__Complete the following__:
• a. Extract from the definitions excerpt the part that opens with the words containing "All costs and" and closes with "with the SEC.".
• b. Answer these questions about the definitions excerpt:
(i) What percentage of the independent investment banking firm's costs and expenses does the Company bear?
(ii) Under which section can the registration rights be transferred or assigned?
(iii) What is the maximum percentage of issued and outstanding Voting Stock counted in part (i) of the Permitted Amount?

__Document excerpt__:

◇ ◇ ◇

All costs and expenses of such independent investment banking firm
shall be borne 50% by the Company and 50% by the Purchasers, pro
rata based on the number of shares of Company Common Stock then
held by each.
“
Form S-3 ” means such form under the Securities
Act as in effect on the date hereof or any successor or similar
registration form under the Securities Act subsequently adopted by
the SEC that permits inclusion or incorporation of substantial
information by reference to other documents filed by the Company
with the SEC.
“
Holder ” means any person owning of record Registrable
Securities that have not been sold to the public or any transferee
or assignee of record of such Registrable Securities to which the
registration rights conferred by this Agreement have been
transferred or assigned in accordance with Section 5.8
hereof.
“
Permitted Amount ” shall mean the sum of (i) up
to a maximum of 5% of the issued and outstanding Voting Stock of
the Company as calculated immediately following the Closing Date
and (ii) any amount of shares of Voting Stock acquired
directly from the Company after the date of this Agreement pursuant
to an agreement with the Company.

◇ ◇ ◇

__Entries from a dataset__:
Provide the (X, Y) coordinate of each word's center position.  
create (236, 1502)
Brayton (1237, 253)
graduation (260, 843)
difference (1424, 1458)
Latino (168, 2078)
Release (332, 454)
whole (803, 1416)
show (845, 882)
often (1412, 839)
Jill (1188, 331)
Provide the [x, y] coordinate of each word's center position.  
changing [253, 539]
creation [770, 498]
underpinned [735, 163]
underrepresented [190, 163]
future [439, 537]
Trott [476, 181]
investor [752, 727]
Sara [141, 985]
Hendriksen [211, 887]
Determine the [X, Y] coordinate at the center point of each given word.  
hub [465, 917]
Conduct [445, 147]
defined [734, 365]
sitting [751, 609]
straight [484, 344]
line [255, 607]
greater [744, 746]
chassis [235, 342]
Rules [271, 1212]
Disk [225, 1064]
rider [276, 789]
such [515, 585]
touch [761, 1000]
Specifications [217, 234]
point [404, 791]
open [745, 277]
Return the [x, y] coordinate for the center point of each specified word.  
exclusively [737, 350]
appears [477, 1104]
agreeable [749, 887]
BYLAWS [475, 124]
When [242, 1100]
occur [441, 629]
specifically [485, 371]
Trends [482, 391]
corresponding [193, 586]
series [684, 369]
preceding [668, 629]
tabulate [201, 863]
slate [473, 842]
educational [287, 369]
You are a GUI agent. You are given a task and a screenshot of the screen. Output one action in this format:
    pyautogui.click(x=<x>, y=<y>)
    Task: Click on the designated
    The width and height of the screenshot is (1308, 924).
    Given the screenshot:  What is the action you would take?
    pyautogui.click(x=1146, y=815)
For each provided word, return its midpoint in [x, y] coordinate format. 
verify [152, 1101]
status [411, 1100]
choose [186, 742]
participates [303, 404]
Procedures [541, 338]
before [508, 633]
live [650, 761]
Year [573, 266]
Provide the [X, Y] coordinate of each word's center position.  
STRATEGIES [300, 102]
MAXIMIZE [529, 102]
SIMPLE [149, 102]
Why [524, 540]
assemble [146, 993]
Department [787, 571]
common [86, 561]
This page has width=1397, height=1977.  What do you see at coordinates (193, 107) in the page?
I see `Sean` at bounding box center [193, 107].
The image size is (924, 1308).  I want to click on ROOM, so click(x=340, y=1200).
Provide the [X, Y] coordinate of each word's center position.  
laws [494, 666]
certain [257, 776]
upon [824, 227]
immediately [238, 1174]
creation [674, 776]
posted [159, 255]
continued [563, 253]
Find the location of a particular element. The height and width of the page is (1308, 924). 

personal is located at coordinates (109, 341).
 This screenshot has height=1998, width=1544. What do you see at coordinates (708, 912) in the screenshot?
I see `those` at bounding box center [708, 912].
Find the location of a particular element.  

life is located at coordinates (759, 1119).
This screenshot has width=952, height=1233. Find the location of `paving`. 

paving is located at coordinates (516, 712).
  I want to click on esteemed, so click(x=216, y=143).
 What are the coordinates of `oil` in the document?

◇ ◇ ◇

__Answers to each task__:
• a.
All costs and expenses of such independent investment banking firm
shall be borne 50% by the Company and 50% by the Purchasers, pro
rata based on the number of shares of Company Common Stock then
held by each.
“
Form S-3 ” means such form under the Securities
Act as in effect on the date hereof or any successor or similar
registration form under the Securities Act subsequently adopted by
the SEC that permits inclusion or incorporation of substantial
information by reference to other documents filed by the Company
with the SEC.

• b.
(i) 50%
(ii) Section 5.8
(iii) 5%